Posts Tagged ‘xml’

Writing XML with XElement

Friday, February 27th, 2009

In my last post we looked at how you can use LINQ to XML and XElement to parse XML. But what if you want to create XML files programmatically? Or modify an existing XML document?

Let’s start by looking at how we might add a new entry to our blog. Here is the XML file again:

<?xml version="1.0" encoding="UTF-8"?>
<Blog>
   <Entries>
      <Entry Archived="false">
         <Title>My First Post</Title>
         <Body>I love LINQ. It's the best</Body>
         <Comments>
            <!-- TODO: Shouldn't comments have authors? -->
            <Comment>I love LINQ more</Comment>
            <Comment>LINQ is the way of the future.</Comment>
         </Comments>
      </Entry>
   </Entries>
</Blog>

So we want to add a new Entry under the Entries element. We’ll also assume that our XML file has been parsed into an XElement variable blog.

We’ll start by creating our entry first:

var entry = new XElement("Entry");
entry.SetAttributeValue("Archived", false);
entry.Add(new XElement("Title", "My Second Post"));
entry.Add(new XElement("Body", "Just a quick post."));
entry.Add(new XElement("Comments"));

We started by creating the element, set the “Archived” attribute, then added the other necessary elements. I’ve still added the Comments element even though it will be empty.
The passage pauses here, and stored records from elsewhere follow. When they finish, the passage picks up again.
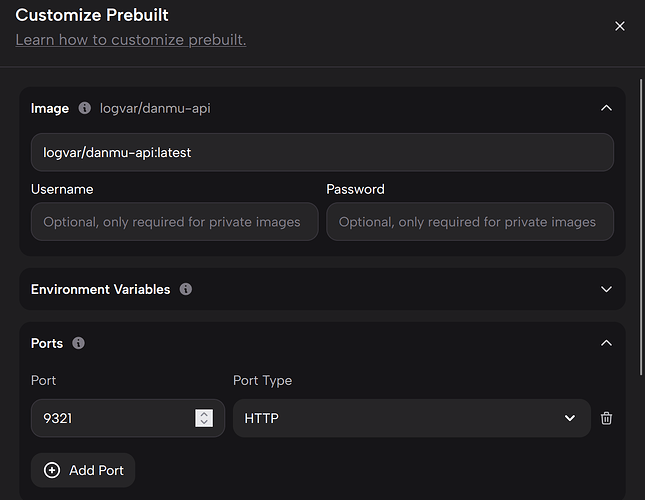Viewport: 645px width, 500px height.
Task: Click the plus icon in Add Port
Action: pyautogui.click(x=52, y=470)
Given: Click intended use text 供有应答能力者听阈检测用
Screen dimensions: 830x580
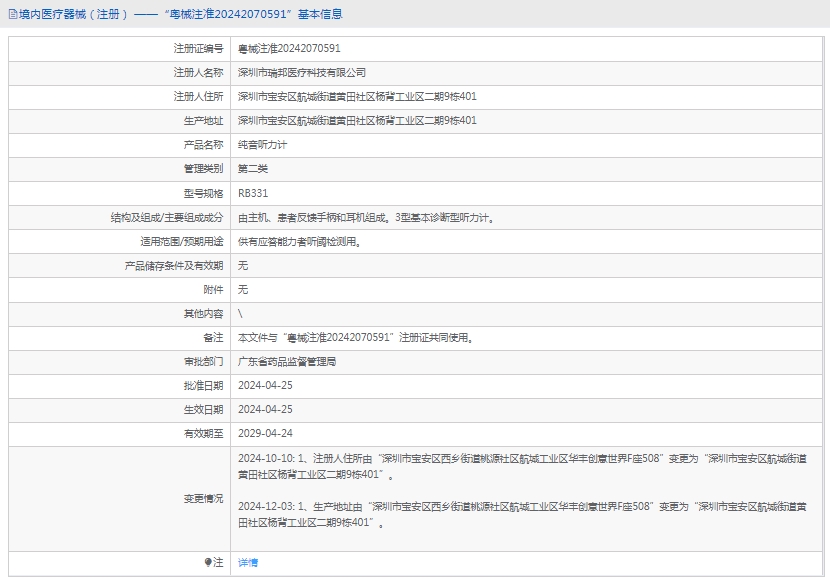Looking at the screenshot, I should coord(299,241).
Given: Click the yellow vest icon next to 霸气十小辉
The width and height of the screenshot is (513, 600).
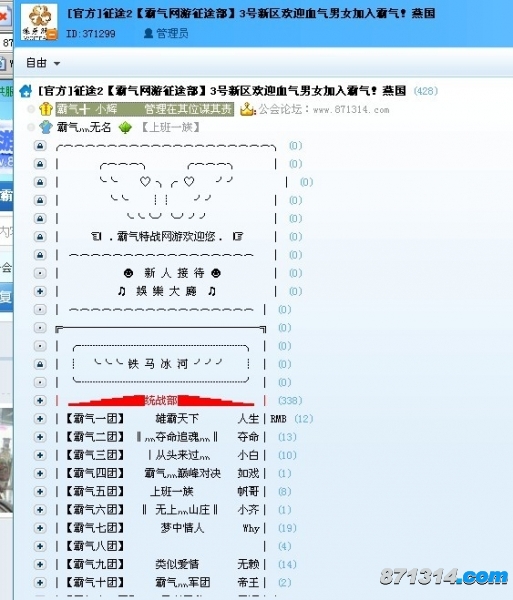Looking at the screenshot, I should [x=46, y=109].
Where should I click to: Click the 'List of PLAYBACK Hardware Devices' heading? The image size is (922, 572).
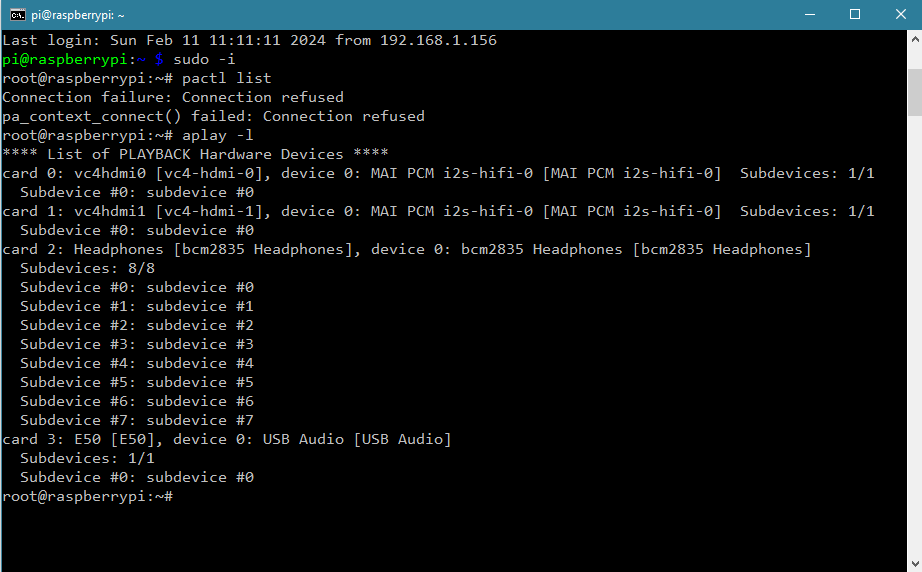(195, 154)
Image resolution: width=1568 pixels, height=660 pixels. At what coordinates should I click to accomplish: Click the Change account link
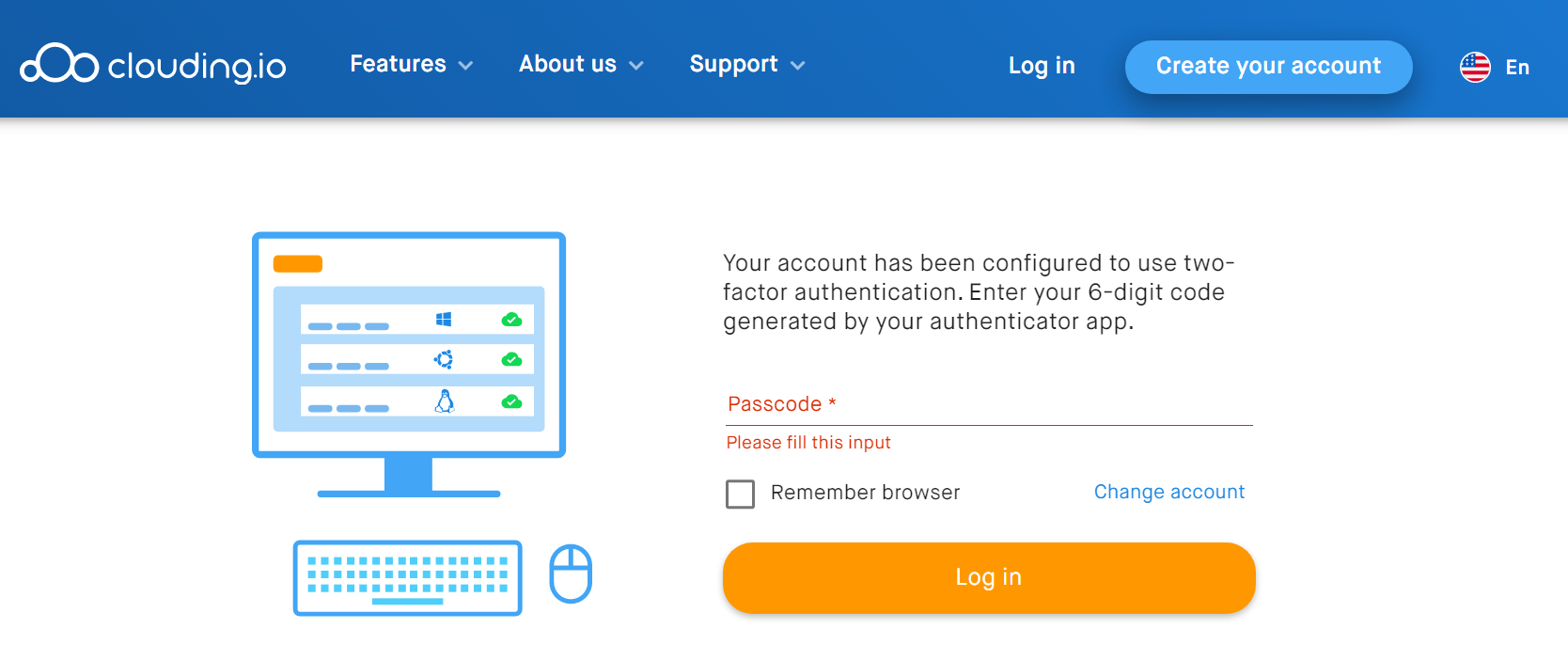(x=1169, y=492)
Depending on the rules that have been set about how I should layout the XML it might be optional.

To check that my code worked I plugged it into LINQPad and dumped the value of entry like so:

entry.ToString().Dump();

The results showed me the following:

<Entry Archived="false">
   <Title>My Second Post</Title>
   <Body>Just a quick post.</Body>
   <Comments />
</Entry>

Wow, that’s exactly what we want. Even though we used a Boolean value instead of a String for the attribute, XElement was smart enough to display its value as a human readable string. The XML is also nicely formatted and readable. I added the call to ToString() to emphasise that it wasn’t LINQPad that was responsible for the improved formatting.

What we have done here is generate an XML fragment. Sometimes it is easier to think of large XML files as smaller fragments that can be handled independently.

So now all we have to do is find the Entries element and add our entry XElement to it like so.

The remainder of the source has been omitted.